■ **SOURCE**
One, another fantastic result is in terms of net income. Our net income, 2016-- in 2016 was around TRY 8 million, and in 2017, it has increased to more than TRY 110 million, and we have -- observing a growth around more than 1,000%.

Actually, I have also covered in my presentation our cumulative figures. So as you might see that, our gross profit margin has increased by 90 basis points, and in line with this increase, our EBITDA margin has improved 90 basis points and reached to 14.6%, which shows that we are very close to 15% EBITDA margin levels. And our total net income has reached to the highest levels in our history and has been ended up with TRY 430 million, which is 51% higher than last year. If we are moving to the sales volumes for confectionery businesses, the total consolidated confectionery sales volume was increased by 1% for the third -- fourth quarter and 3% on a cumulative basis. And the consolidated biscuit sales volume jumped by 4% in the last quarter and expanded by 7% in 2017. As you know that, our branded business is quite important for us. We are delisting our -- the prior and secondary products so that's why the branded business growth is much higher than the -- our total growth, and the branded volume for biscuits has grown by 4% in the last quarter and around 9% on cumulative basis.

The consolidated chocolate sales volume was contracted by 2% in the last quarter, which is due to the -- some of the delistings in the regions and remains flat in cumulative basis. And while branded chocolate volume slightly improved by 1%; in 2017, branded chocolate volume increased around 4%. And the consolidated fixed operation was down by around 3% in the last quarter and also 3.8% on cumulative basis, which is mainly due to the unprofitable product that we have delisted in 2017. So now I would like to move to the domestic operations. So as you know, at Ülker, we are clear #1 in total Turkish confectionery market, and our market share is around 36%. And in chocolate, we are very dominant, and our market share is around 37%. And if we are looking to the market share improvements compared to previous quarter, we see that our chocolate market share has increased by 10 basis points and reached to the 36.7%, which is around 4x higher than #2.

■ **GIVEN INSTRUCTION A**
List every amount stated in Turkish lira (TRY) in the earnings call excerpt.
■ **GIVEN INSTRUCTION B**
According to the earnings call excerpt, what is Ülker's market share in the total Turkish confectionery market?
The material that follows comes from a separate source and is unrelated to the earnings call excerpt.

■ **COLLECTED MATERIAL**
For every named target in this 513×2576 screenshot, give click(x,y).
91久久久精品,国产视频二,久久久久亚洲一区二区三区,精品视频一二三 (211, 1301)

■ **TASK ANSWER A**
TRY 8 million, TRY 110 million, TRY 430 million

■ **TASK ANSWER B**
Around 36%.